A total of 1225 patients, 102 (8.3%) in DA-first group and 1123 (91.7%) in SR-first group, were included. Patients receiving DA-first had less often successful recanalization after first-device alone [30.4 versus 66.4%; odds ratio (OR) = 0.23, 95% confidence interval (CI) = 0.15–0.37], more frequent rescue treatment (62.8 versus 27.0%; OR = 4.55, 95% CI = 2.92–7.08) and ICH (35.4 versus 22.1%; OR = 1.78, 95% CI = 1.12–2.83) than those receiving SR-first; however, no significant difference was found in successful recanalization after all procedures (84.3 versus 90.3%; p = 0.18) and 90-day mRS (median: 3 versus 3 points; p = 0.90) between both groups.

Conclusion:

This real-world registry suggested that DA-first thrombectomy for acute stroke patients lagged behind in China during the study period. Far fewer DA-first than SR-first thrombectomies were performed, and DA-first was associated with lower first-device recanalization, more frequently requiring rescue treatment, and increased ICH risk.

Tasks to complete:
• a. In the thrombectomy registry abstract, on what grounds does the conclusion say that DA-first thrombectomy lagged behind in China? Answer in one to three sentences.
• b. In the thrombectomy registry abstract, what was the median 90-day mRS in each group?
• c. Proceed with the thrombectomy registry abstract, beginning after its final sentence.

Supplied material:
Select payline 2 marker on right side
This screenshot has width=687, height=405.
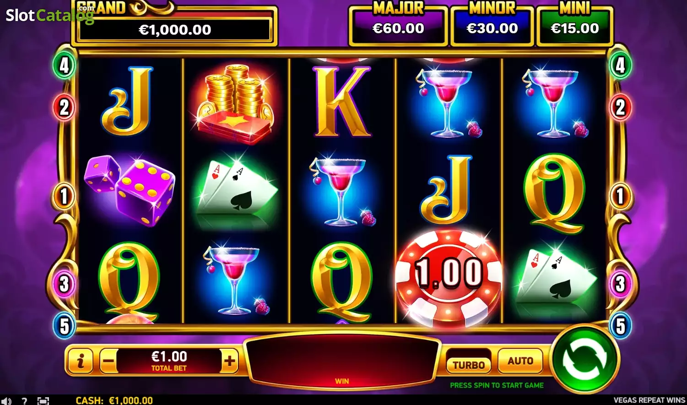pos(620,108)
---
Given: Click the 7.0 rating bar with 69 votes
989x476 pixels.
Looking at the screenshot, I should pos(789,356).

Answers to the problems:
• a. Far fewer DA-first than SR-first thrombectomies were performed (102 versus 1123 patients). DA-first was also associated with lower recanalization after the first device alone, more frequent rescue treatment, and a higher risk of ICH.

• b. The median was 3 points in both groups (p = 0.90).

• c.
Clinical Trial Registration:

ClinicalTrials.gov, NCT03370939.

Introduction

In the era of mechanical thrombectomy, there are two main modalities used to treat acute ischemic strokes with large vessel occlusion (LVO): direct aspiration (DA) and stent retriever (SR).¹ The angiographic and clinical outcomes of either DA or SR as first-line thrombectomy have been reported to be similar in two recent randomized clinical trials.^2,3 Thus, DA as first-line thrombectomy is recommended by the 2019 updated guidelines as noninferior to SR first-line thrombectomy for appropriate patients with acute LVO.⁴ DA thrombectomy techniques are being increasingly used in clinical practice in many developed countries,^5–7 and based on some observational data, potential advantages of DA first-line approach might include less injury to the vessel wall, earlier puncture-to-reperfusion and a lower cost compared with SR first-line thrombectomy.^3,5,6,8,9 However, the current status of DA as first-line approach in developing countries such as China are still rarely reported at present.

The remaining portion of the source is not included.